Role Reversal: Analysts & IROs

Some thoughts on the evolving roles of analysts and IROs

Role Reversal: Analysts & IROs

Some thoughts on the evolving roles of analysts and IROs

By Chris Plunkett

Remember when marketing was such a big part of investor relations?  It still is – yet so much of the weight is now being carried by sell-side analysts.  The concierge model, as some call it, has become an increasingly important part of analysts’ roles these days.  They have to open doors for institutional investors to meet directly with senior management.  This ultimately leads to trading revenue.  Good research is not enough.  This has always been the case, but there’s no denying that that the relevance of delivering corporate access has been elevated among research professionals.

In the past, IROs seemed to have much more responsibility for directly “setting up meetings,” as many used to describe it, with investors.  They still do of course – and targeting the right investors has never been more important given the surge in short-term trading and shareholder activism.  In fact, IROs have never had so many tools at their fingertips to analyze their company and peer shareholder bases and determine the best targets.

However, for a good number of IROs, a big part of marketing now includes spreading the cheer among covering analysts by giving each of them an opportunity to host non-deal roadshows (NDRs) in select markets.  IROs are also better utilizing brokerage sponsored investment conferences to take advantage of one-on-one meeting opportunities.  These meetings, which can be multiple all-day affairs, allow management teams to conveniently interact with investors from across the country.

This all makes sense – although the increased emphasis on marketing among analysts is somewhat ironic given that so many of them have gone on to become IROs.  It’s sort of a role reversal.   It wasn’t always quite this prominent.

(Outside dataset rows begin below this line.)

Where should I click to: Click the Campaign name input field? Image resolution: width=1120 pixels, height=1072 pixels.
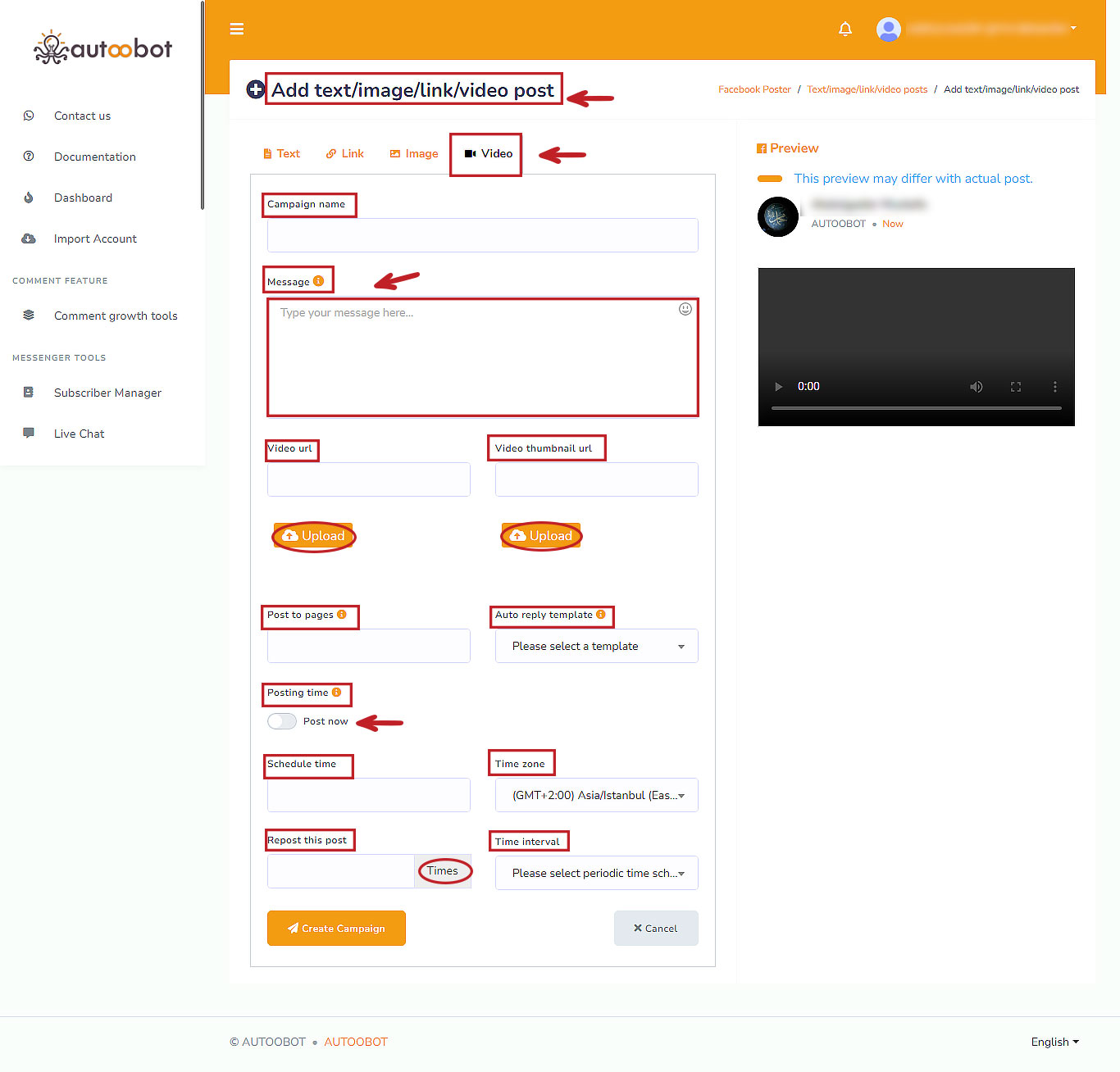tap(482, 235)
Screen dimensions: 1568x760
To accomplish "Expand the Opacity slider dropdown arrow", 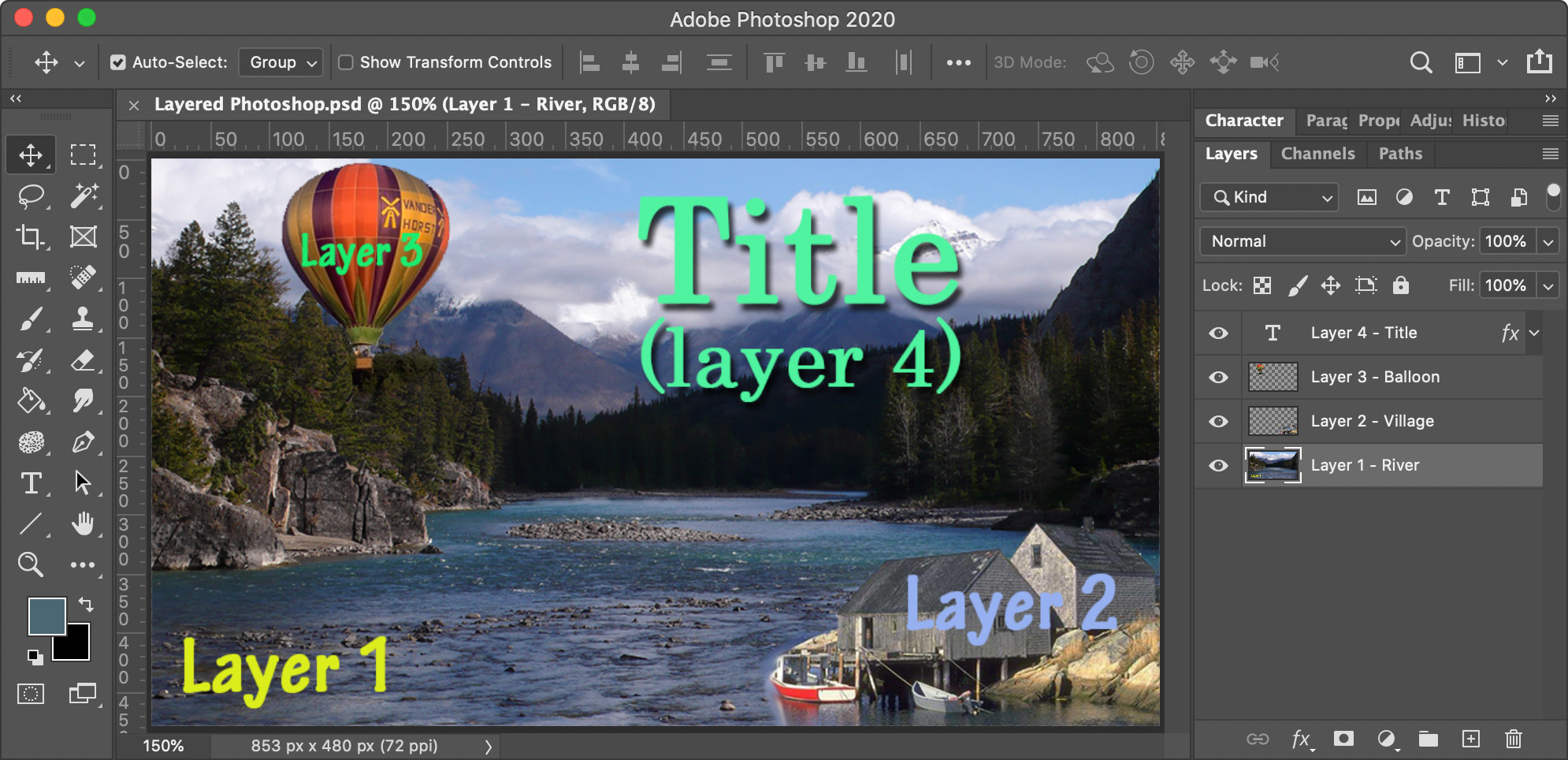I will click(1548, 241).
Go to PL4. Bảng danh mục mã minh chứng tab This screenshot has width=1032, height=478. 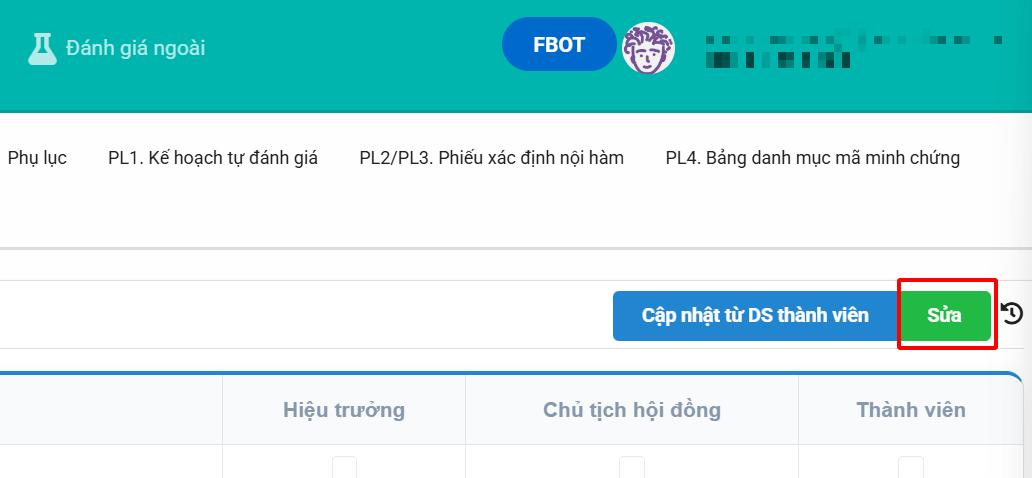812,158
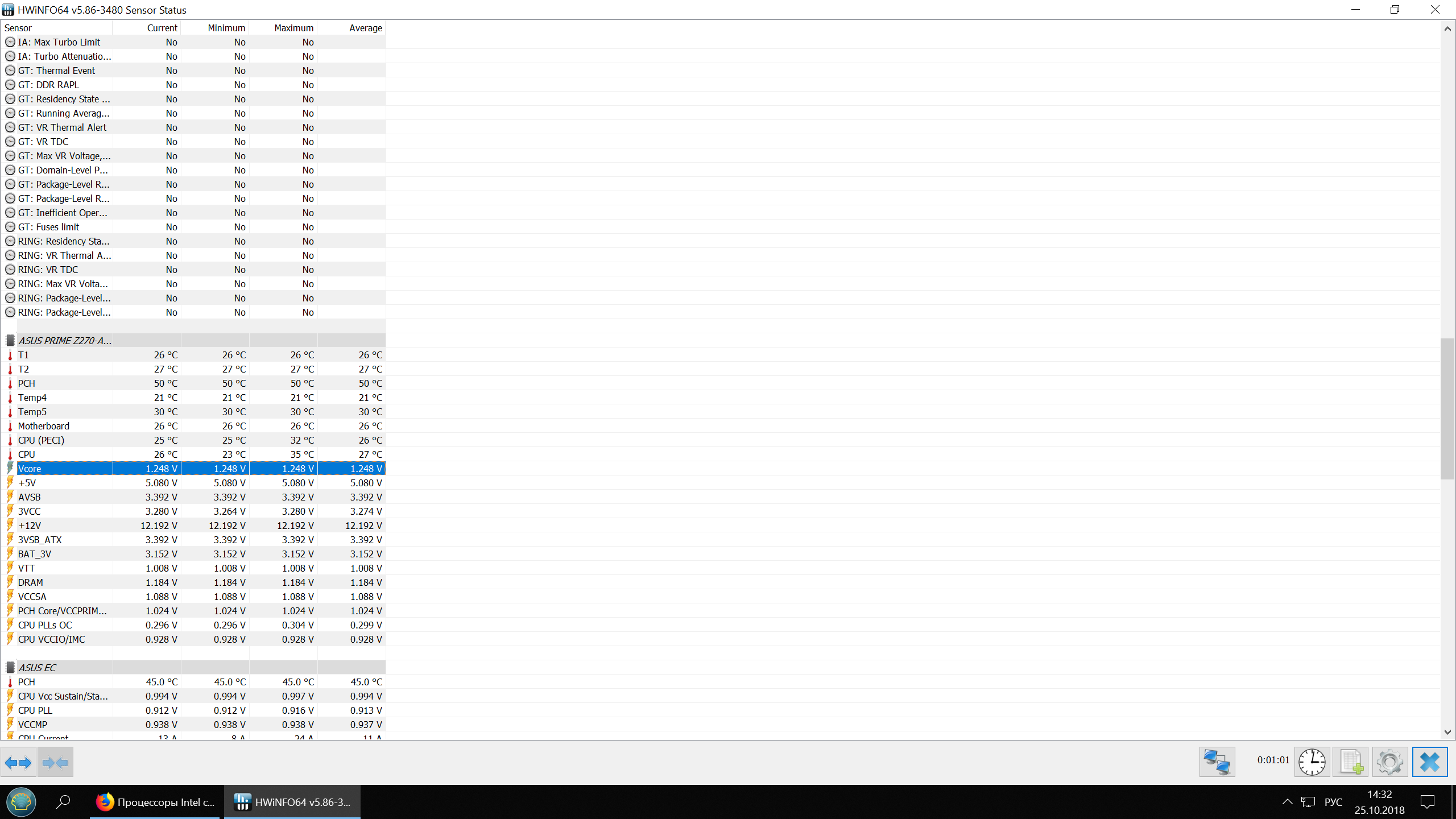
Task: Click the vertical scrollbar down arrow
Action: click(x=1447, y=733)
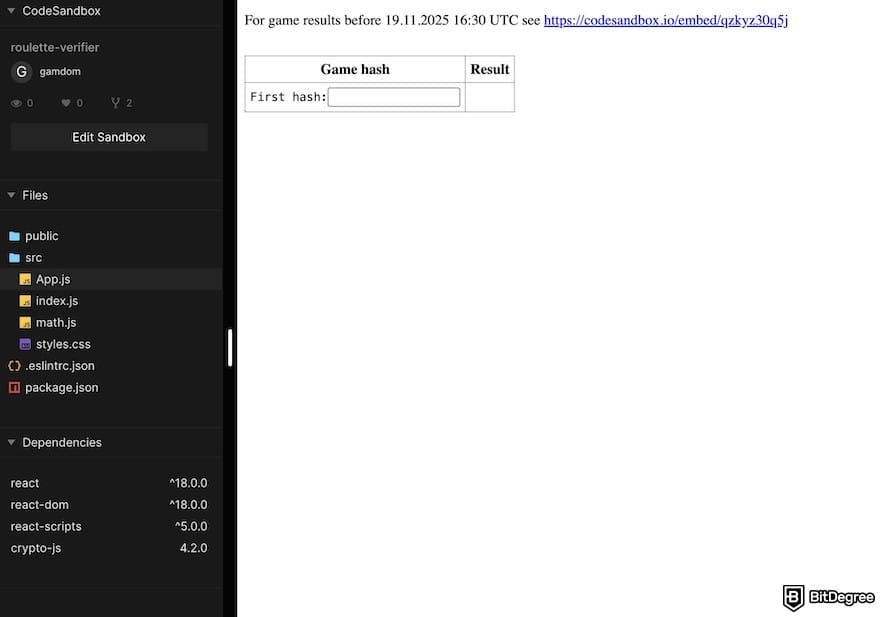Open the codesandbox.io embed link
The height and width of the screenshot is (617, 880).
click(665, 20)
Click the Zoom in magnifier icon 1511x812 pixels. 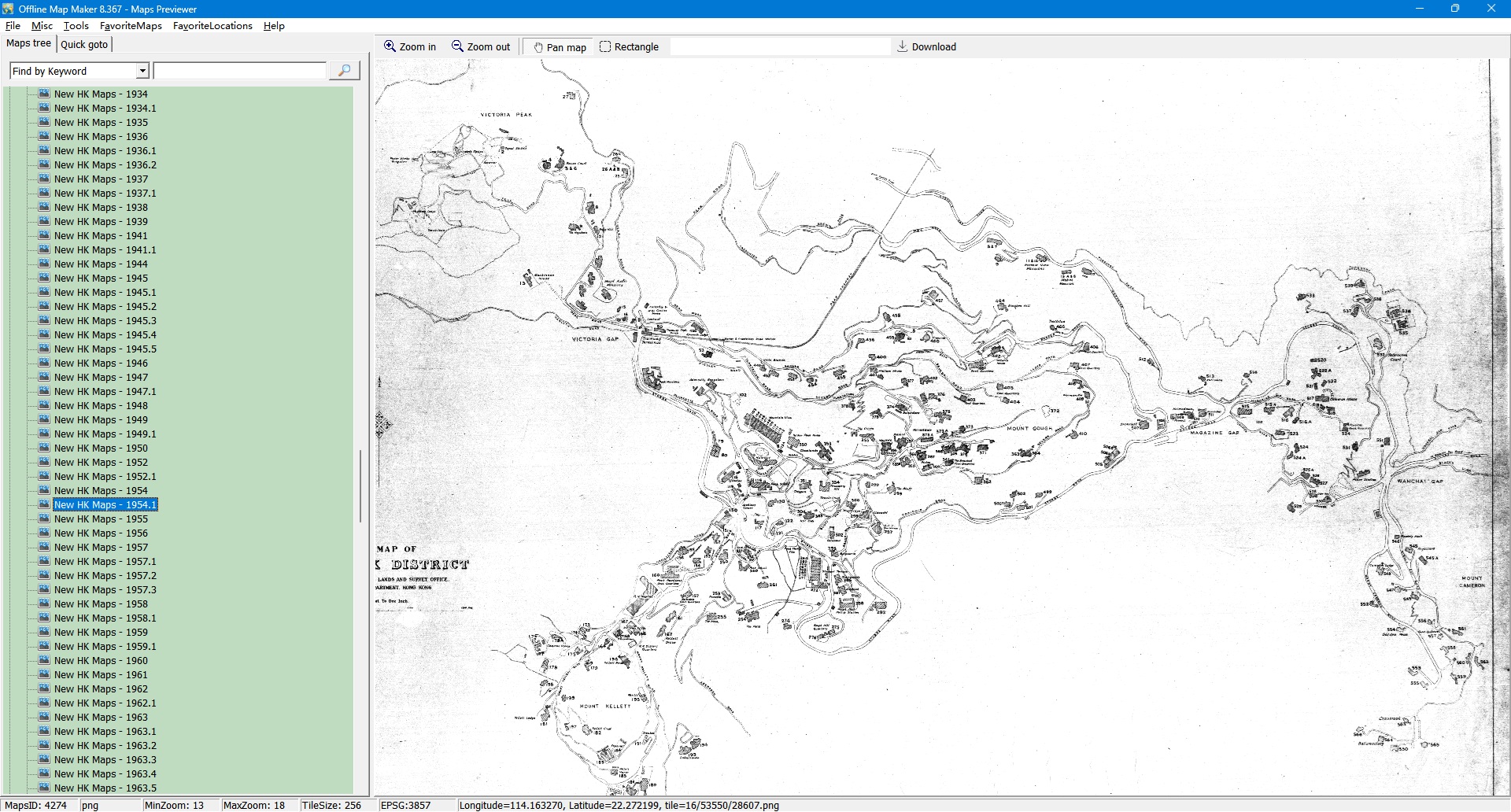[390, 46]
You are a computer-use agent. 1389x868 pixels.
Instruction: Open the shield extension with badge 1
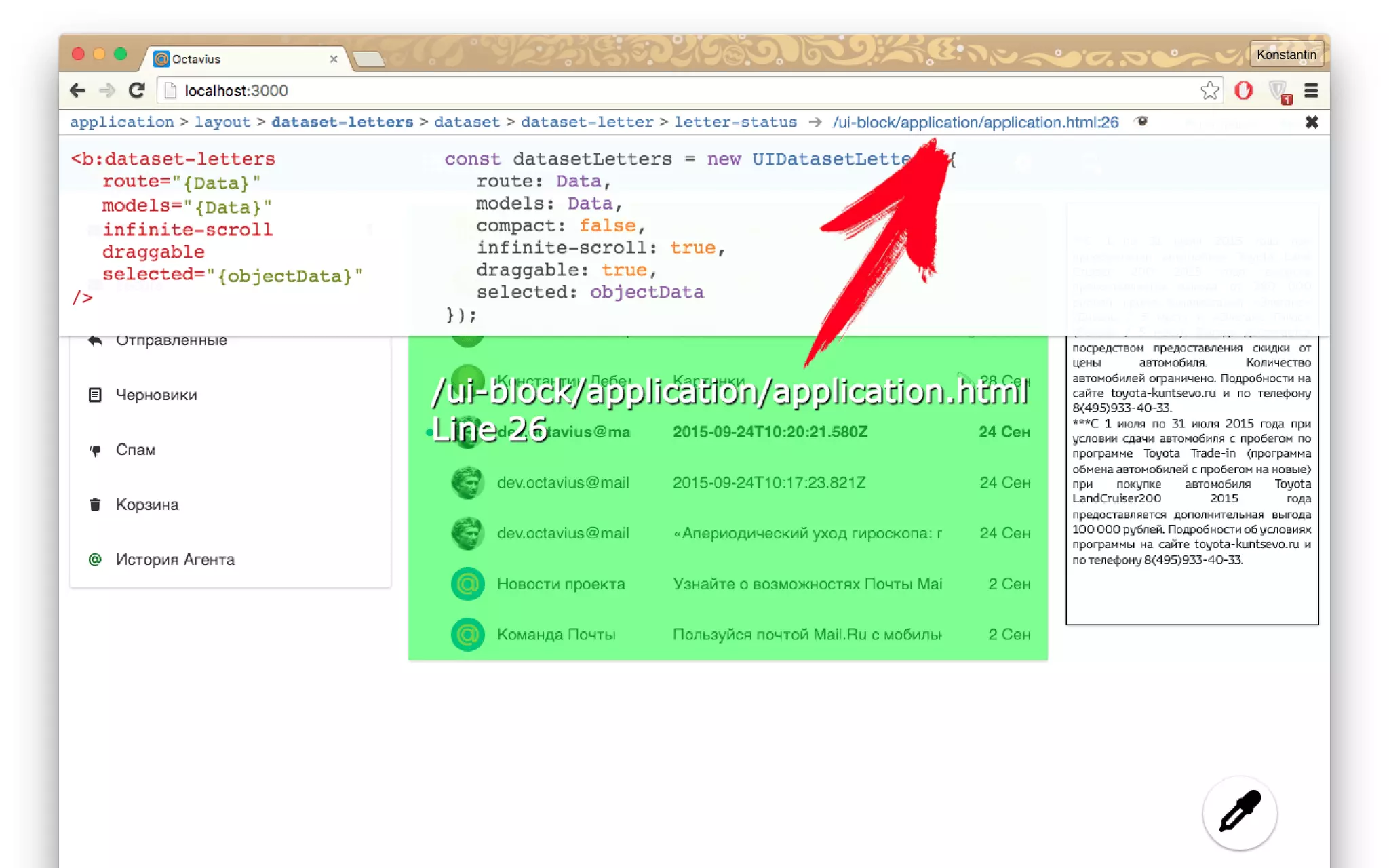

I can remember years ago when I would try to get some of my smaller clients invited to various annual investment conferences.   I would wait until a week or so before select conferences and ask the hosting analysts if any slots had opened.  There usually were a few and my clients would happily fill them even if their slots were on the last day of the event.  Being on the same bill with a group of sector leaders was always welcome regardless of placement in the schedule.

There was one instance where I really appreciated that the analyst helped me, as well as my clients.  I also respected him for the influence he had amassed even though some had warned me that his ego had gotten out of whack.  This ultimately became apparent to me as well. One year, I sent him a brief thank you note via email after the conference.  His response was telling.  He simply replied, “Don’t patronize me.”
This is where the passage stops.